- _Provided data_:
......
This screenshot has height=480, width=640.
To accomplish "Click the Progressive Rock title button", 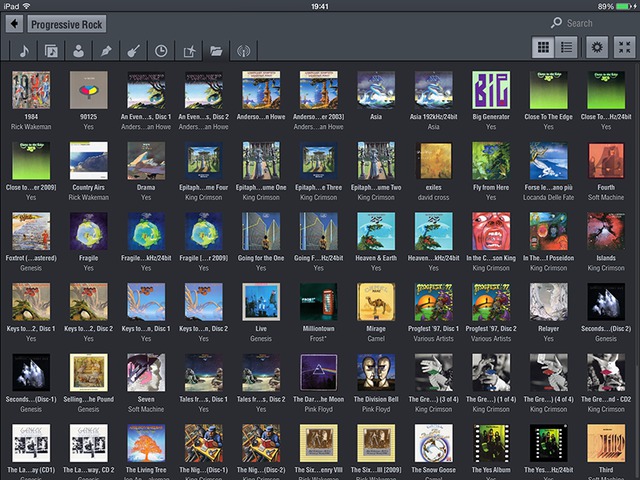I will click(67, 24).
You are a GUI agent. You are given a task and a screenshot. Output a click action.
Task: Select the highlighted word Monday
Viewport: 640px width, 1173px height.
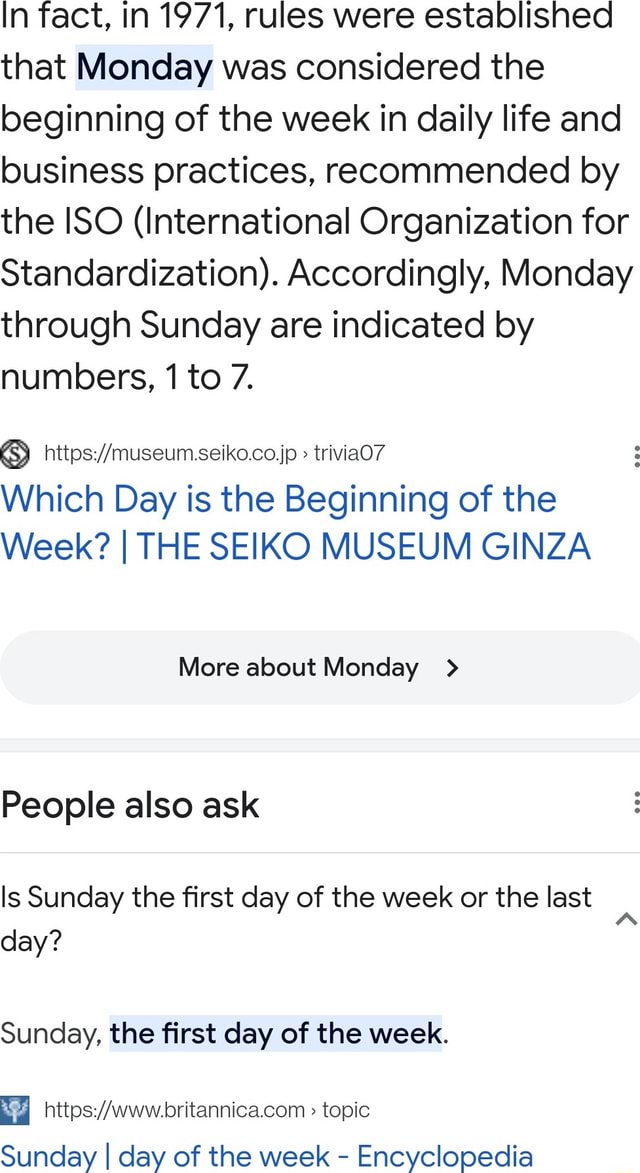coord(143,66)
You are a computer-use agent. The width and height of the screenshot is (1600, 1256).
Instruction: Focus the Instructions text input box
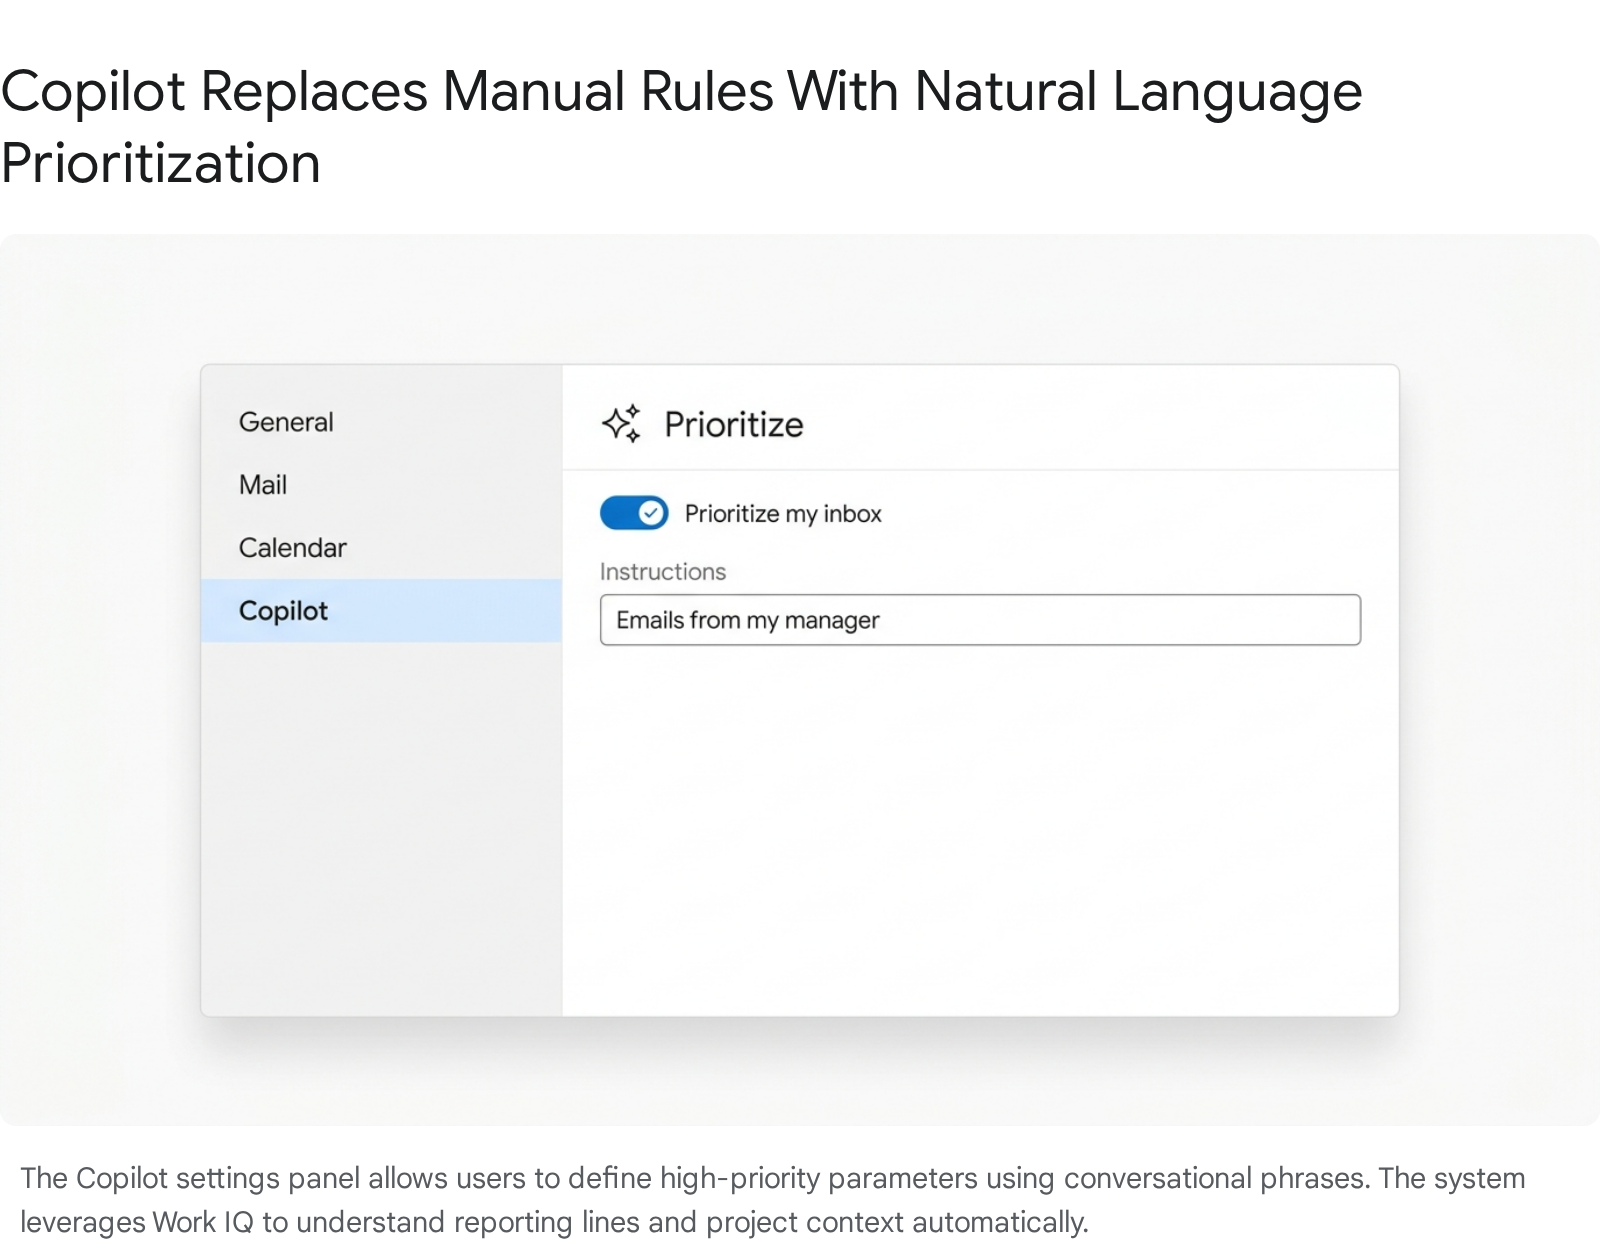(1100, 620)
......
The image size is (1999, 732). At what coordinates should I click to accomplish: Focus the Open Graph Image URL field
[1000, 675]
......
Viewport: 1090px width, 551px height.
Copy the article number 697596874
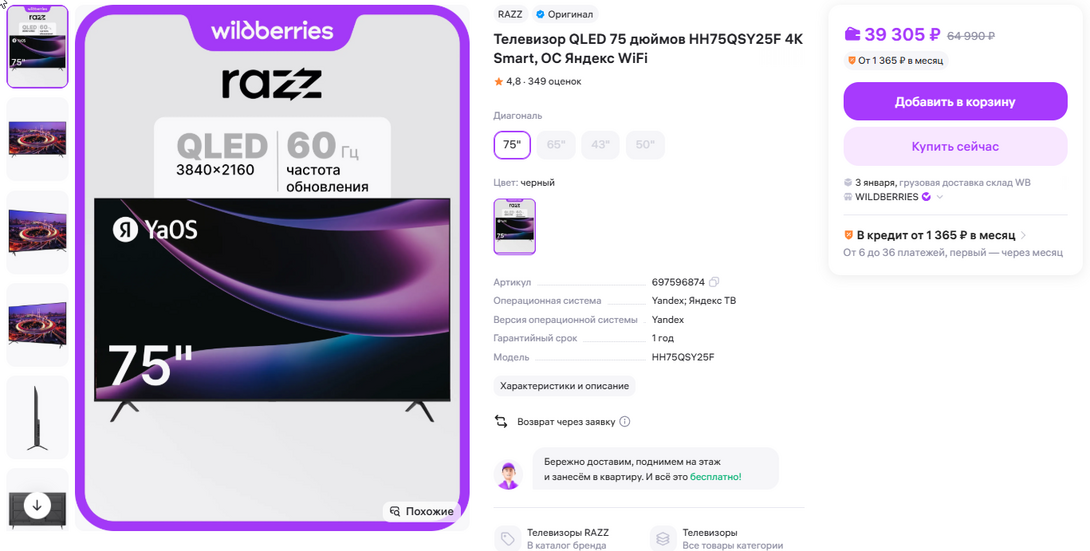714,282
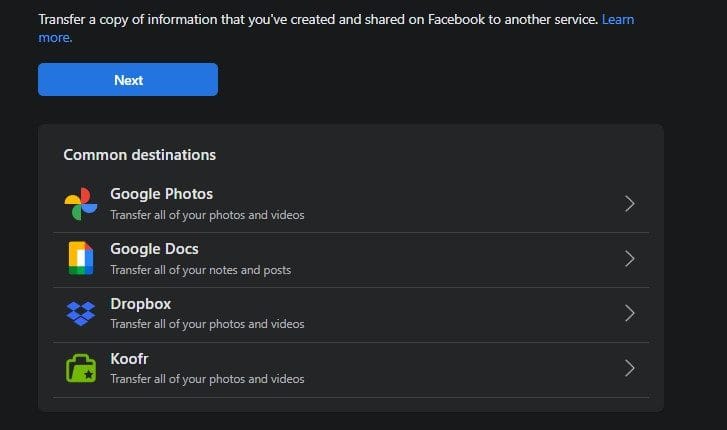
......
- _Written problem_: Rewrite the lines from the one containing "The image size" through the one containing "[1000, 675]", inclusive, with "field" replaced by "input box" and everything else left as it is.

- _Output for this task_:
The image size is (1999, 732). At what coordinates should I click to accomplish: Focus the Open Graph Image URL input box
[1000, 675]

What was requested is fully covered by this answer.